Il était une fois [2]


L'homme du devoir



La comtesse est enceinte. Ce sera son cinquième enfant. Elle va avoir trente et un an dans un mois. Si tout se passe bien, l'enfant naîtra en janvier, janvier 45. Elisabeth Magdalena Nina Schenk Gräfin von Stauffenberg, née von Lerchenfeld. Tout le monde l'appelle Nina. Le comte semble très préoccupé ces derniers temps : on ne le croise plus que rarement au château. Elle l'a toujours trouvé si beau, si naturel et élégant, ses yeux vifs dans les siens et son sourire lumineux qui toujours l'emporte comme dans une valse... Comme elle l'aime ! Né en sept, il a six ans de plus qu'elle. Ils se sont épousés en trente-trois, en Bavière, à Bamberg. Baronne von Lerchenfeld. Elle venait d'avoir tout juste vingt ans. Bambärch... que de souvenirs intimes dans cette ville de rêve ! Et que d'histoire ! Henri II, duc de Bavière, roi de Germanie, roi d'Italie, y fut sacré Empereur du Saint-Empire. Le saint Empire ! Bambärch... à jamais pour elle, Nina, cette ville, comme Rome, bâtie sur sept collines. Romain-germanique. Elle y devient Schenk Gräfin von Stauffenberg, comtesse von Stauffenberg.
Hitler avait pris le pouvoir huit mois plus tôt. Elle épousait un militaire entré dans la Reichswehr en vingt-six en tant que cadet (Fahnenjunkera, en français élève-officier ou aspirant) au 17e régiment de cavalerie et de reîtres de... Bamberg.
L'élite. Le Fahnenjunker, par nature un jeune noble, devait avoir entre quatorze et seize ans pour incorporer l'armée. Claus Schenk en avait déjà dix-huit. Il avait une santé fragile. Mais les vocations n'ont que faire de cela. La littérature, certes, l'intéressait passionnément, mais l'appel des armes fut plus fort. On ne passait pas à la ligue de jeunesse Bund Deutscher Neupfadfinder sans être pris par le mysticisme du Reich et l'on ne venait pas, pour tout dire, d'une famille d'officiers catholiques et d'ancêtres monarchistes ayant combattu Napoléon sur les champs de bataille, sans avoir une certaine éthique de la famille et du devoir. Comme ses frères aînés Berthold et Alexander, l'enfant Claus Schenk avait eu pour précepteur Stefan George. Poésie, lettres classiques grecques, lyrisme, distance au monde, George lui apprit également, comme à ses frères, ce qu'est et devrait être la Révolution conservatrice. Traducteur de Dante, Shakespeare et Baudelaire en allemand, Stefan George avait publié en vingt-huit Das neue Reich mais, surtout, il était l'auteur du poème L'Anti-Christ (Der Widerchrist) paru en sept, année de la naissance de Claus Schenk. George fut un opposant de la première heure à Hitler, et il le resta. L'adolescent, puis l'adulte Claus Schenk, lut et relut souvent Der Widerchrist. Toujours, depuis, et jusqu'à cette veille du 20 juillet quarante-quatre, il en avait fréquemment cité par cœur, à ses amis de confiance, des passages.

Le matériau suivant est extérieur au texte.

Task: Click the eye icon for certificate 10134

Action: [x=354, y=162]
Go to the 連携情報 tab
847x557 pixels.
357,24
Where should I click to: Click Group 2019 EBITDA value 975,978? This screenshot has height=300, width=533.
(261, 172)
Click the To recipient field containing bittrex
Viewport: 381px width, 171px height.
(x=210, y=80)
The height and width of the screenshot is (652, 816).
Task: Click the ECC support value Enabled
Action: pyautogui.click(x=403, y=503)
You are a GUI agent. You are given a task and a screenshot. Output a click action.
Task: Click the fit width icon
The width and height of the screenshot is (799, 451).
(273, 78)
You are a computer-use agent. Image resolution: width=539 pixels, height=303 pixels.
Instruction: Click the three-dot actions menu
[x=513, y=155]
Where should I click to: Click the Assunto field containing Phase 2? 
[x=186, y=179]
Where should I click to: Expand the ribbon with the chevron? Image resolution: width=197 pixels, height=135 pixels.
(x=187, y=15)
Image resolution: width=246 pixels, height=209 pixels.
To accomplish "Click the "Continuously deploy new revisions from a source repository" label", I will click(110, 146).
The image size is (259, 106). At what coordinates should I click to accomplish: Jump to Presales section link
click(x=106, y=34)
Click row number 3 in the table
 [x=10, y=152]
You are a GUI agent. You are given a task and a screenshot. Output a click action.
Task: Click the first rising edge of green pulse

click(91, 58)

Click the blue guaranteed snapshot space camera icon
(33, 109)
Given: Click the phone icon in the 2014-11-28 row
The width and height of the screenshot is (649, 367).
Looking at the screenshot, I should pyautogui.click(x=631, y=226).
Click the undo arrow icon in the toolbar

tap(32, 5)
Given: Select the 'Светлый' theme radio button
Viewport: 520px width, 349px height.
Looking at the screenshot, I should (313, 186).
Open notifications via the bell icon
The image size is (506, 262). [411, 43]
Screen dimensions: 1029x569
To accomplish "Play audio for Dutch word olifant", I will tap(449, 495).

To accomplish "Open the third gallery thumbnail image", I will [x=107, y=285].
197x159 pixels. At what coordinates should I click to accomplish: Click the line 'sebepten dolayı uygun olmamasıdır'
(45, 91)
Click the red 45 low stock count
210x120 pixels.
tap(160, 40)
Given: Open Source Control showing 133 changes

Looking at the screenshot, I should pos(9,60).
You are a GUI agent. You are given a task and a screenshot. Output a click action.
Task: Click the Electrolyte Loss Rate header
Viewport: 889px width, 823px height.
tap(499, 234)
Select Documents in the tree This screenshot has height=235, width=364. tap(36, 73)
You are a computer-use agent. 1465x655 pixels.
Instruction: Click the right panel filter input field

Geroge fut un maître à penser pour toute une génération d'Allemands. Apôtre de l'opposition conservatrice, il n'aime pas ce qu'est devenu son pays. L'Empire est mort. Fin dix-huit, après la honteuse défaite contre la France et ses alliés, il est passé aux mains des sociaux-démocrates qui ont proclamé sa fin. Des républicains ! En un rien de temps ils ont mis à terre la monarchie constitutionnelle pour instaurer une démocratie parlementaire, une Weimarer Republik. Le nom légal de l'Allemagne resta pourtant Deutsches Reich, l'Empire allemand (en allemand empire se dit reich). C'était encore l'empire mais ce n'était plus l'empire. Ce fut un bien maigre réconfort pour les monarchistes mais ils se dirent que la Révolution conservatrice que prônait Stefan George devrait rétablir l'ordre des choses.
Depuis janvier 1871, l'Allemagne c'était l'Empire allemand mais avant lui, avant ce janvier 1871? L'Empire allemand des Guillaume Ier, Frédéric III et Guillaume II, aussi virils que furent leurs beaux noms, ce n'était déjà plus le Saint Empire Romain Germanique, ce Premier Reich, pensez donc, Heiliges Römisches Reich : 2 février 962 – 6 août 1806, si ça ça ne vous en jette pas... Aix-la-Chapelle, Prague, Vienne, Ratisbonne, Wetzlar... Des langues romanes, latines, slaves et bien sûr germaniques, du latin, de l'italien, de l'occitan, du français, du franc-comtois, du romanche, du frioulan, de l'allemand, du néerlandais, du danois, du suédois, du tchèque, de cachoube, du polonais, du silésien, du slovince, du sorabe, du slovène... Le Premier Reich ! Otton Ier... Maximilien... Alors, que pèse, en comparaison, ce que les monarchistes bismarckois ont appelé Deuxième Reich? Seul notre Premier Reich... le Grand Maximilien... déjà un Autrichien mais de bonne race celui-là.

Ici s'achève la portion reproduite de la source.